Stored data entries

_ _ _ _ _ _ _

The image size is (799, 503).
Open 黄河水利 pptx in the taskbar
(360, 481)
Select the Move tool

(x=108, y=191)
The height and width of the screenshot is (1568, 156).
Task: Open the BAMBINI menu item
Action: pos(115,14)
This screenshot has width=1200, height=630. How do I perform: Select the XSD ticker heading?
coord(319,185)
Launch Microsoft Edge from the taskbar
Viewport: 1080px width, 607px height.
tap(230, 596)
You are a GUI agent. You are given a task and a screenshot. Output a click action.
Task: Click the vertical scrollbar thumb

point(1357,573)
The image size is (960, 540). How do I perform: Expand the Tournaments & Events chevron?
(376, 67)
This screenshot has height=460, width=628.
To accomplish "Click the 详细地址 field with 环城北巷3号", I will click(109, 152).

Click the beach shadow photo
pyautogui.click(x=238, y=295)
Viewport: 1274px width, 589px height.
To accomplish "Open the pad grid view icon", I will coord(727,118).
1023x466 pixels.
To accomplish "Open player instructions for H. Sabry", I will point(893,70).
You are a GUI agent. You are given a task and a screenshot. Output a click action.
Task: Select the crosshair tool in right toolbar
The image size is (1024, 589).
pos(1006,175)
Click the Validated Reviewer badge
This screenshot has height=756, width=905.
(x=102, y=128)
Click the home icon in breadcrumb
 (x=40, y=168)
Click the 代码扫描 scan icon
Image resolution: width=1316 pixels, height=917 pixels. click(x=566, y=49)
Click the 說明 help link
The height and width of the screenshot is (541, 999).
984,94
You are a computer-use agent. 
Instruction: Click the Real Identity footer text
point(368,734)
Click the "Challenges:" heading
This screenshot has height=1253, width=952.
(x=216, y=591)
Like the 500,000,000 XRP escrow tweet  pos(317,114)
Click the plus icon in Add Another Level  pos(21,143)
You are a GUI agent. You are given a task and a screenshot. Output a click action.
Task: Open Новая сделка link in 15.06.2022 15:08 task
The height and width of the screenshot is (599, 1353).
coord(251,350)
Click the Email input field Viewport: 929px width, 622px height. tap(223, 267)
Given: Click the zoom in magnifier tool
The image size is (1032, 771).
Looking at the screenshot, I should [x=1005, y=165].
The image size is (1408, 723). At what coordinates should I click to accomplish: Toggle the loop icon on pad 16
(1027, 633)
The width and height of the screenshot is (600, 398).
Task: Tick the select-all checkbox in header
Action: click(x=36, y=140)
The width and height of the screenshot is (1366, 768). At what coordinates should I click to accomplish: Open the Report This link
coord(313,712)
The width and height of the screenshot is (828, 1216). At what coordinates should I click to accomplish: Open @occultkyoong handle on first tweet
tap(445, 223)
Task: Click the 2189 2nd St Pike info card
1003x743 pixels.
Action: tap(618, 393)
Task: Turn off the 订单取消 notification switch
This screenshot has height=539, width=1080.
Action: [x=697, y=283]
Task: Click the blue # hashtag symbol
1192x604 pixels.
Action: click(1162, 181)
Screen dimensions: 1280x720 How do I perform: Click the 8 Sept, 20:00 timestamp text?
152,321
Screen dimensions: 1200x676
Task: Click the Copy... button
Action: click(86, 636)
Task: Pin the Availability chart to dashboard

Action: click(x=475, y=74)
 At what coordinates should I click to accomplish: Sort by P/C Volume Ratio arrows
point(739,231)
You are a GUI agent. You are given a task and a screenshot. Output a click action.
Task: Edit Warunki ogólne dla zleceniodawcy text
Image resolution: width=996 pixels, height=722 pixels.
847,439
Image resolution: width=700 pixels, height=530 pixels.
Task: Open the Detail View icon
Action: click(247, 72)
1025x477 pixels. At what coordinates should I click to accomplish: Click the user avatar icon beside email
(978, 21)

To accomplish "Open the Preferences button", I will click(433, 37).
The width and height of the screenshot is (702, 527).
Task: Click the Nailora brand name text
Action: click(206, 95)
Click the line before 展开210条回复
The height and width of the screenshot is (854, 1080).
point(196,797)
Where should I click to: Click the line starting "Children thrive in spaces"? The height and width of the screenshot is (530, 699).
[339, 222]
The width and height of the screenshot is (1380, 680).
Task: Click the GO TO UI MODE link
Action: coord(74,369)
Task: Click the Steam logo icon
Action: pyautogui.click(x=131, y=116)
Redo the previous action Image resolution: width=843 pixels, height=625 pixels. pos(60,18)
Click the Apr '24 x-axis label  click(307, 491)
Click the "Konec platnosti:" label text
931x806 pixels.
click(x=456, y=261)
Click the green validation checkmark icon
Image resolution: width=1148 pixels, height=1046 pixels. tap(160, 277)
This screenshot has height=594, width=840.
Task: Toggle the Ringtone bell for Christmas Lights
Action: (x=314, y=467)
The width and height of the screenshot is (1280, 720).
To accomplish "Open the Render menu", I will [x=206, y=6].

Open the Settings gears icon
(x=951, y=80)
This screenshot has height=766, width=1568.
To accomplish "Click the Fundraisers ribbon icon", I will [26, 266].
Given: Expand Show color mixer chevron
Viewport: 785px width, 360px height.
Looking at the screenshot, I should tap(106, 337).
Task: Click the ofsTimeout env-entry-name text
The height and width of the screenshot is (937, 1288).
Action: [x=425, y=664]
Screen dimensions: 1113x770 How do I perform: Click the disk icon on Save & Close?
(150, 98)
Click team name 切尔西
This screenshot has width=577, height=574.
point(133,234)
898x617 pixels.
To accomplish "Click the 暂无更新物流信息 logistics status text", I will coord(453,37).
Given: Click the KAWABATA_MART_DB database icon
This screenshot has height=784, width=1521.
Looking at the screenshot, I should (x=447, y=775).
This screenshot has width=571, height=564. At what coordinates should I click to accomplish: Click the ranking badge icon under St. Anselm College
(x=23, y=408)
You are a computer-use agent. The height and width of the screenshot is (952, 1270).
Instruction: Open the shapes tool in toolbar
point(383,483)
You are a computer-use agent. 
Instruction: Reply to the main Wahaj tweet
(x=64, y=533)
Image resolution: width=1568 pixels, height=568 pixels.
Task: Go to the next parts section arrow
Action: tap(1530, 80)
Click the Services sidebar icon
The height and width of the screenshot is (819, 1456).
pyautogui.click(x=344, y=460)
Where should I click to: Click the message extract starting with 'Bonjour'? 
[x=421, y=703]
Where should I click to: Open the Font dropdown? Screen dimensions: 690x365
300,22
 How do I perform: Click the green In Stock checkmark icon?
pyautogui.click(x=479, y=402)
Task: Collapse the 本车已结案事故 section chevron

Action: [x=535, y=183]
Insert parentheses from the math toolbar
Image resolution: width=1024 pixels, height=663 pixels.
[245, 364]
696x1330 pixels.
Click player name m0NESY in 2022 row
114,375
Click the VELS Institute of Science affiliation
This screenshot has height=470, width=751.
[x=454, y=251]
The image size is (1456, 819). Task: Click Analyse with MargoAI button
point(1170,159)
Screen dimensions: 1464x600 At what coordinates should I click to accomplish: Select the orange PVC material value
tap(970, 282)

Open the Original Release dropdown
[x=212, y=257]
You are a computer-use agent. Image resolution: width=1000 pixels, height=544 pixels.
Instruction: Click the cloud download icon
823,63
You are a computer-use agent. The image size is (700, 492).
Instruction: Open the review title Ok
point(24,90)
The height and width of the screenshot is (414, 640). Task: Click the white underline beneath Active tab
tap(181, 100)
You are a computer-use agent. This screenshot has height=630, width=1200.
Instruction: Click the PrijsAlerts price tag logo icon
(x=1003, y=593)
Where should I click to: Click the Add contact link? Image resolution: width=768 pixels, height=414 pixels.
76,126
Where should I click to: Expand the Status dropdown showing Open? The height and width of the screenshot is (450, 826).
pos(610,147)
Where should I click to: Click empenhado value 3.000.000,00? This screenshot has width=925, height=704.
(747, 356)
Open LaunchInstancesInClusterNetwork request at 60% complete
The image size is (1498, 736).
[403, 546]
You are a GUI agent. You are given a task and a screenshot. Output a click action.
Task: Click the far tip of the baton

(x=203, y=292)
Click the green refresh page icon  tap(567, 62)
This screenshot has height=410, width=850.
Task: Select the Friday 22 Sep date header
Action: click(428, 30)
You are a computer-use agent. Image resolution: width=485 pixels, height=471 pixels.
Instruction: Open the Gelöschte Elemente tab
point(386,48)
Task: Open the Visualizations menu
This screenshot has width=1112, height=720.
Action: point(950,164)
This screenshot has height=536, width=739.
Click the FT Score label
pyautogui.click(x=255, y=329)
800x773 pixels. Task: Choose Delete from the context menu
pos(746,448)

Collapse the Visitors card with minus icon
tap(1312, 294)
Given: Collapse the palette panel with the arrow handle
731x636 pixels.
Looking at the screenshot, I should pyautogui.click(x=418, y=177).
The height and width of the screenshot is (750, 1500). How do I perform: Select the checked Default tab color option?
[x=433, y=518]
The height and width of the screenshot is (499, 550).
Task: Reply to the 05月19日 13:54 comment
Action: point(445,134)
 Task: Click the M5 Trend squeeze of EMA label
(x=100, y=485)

_ _ _ _ _ _ _

**INSTRUCTIONS TO FOLLOW**. Please output exactly the lines between the one holding "Instruction: Open the review title Ok" and the one holding "Task: Open the Visualizations menu" in the records above, inclusive, and nothing more.

**REPLY**.
Instruction: Open the review title Ok
point(24,90)
The height and width of the screenshot is (414, 640). Task: Click the white underline beneath Active tab
tap(181, 100)
You are a computer-use agent. This screenshot has height=630, width=1200.
Instruction: Click the PrijsAlerts price tag logo icon
(x=1003, y=593)
Where should I click to: Click the Add contact link? Image resolution: width=768 pixels, height=414 pixels.
76,126
Where should I click to: Expand the Status dropdown showing Open? The height and width of the screenshot is (450, 826).
pos(610,147)
Where should I click to: Click empenhado value 3.000.000,00? This screenshot has width=925, height=704.
(747, 356)
Open LaunchInstancesInClusterNetwork request at 60% complete
The image size is (1498, 736).
[403, 546]
You are a GUI agent. You are given a task and a screenshot. Output a click action.
Task: Click the far tip of the baton

(x=203, y=292)
Click the green refresh page icon  tap(567, 62)
This screenshot has height=410, width=850.
Task: Select the Friday 22 Sep date header
Action: click(428, 30)
You are a computer-use agent. Image resolution: width=485 pixels, height=471 pixels.
Instruction: Open the Gelöschte Elemente tab
point(386,48)
Task: Open the Visualizations menu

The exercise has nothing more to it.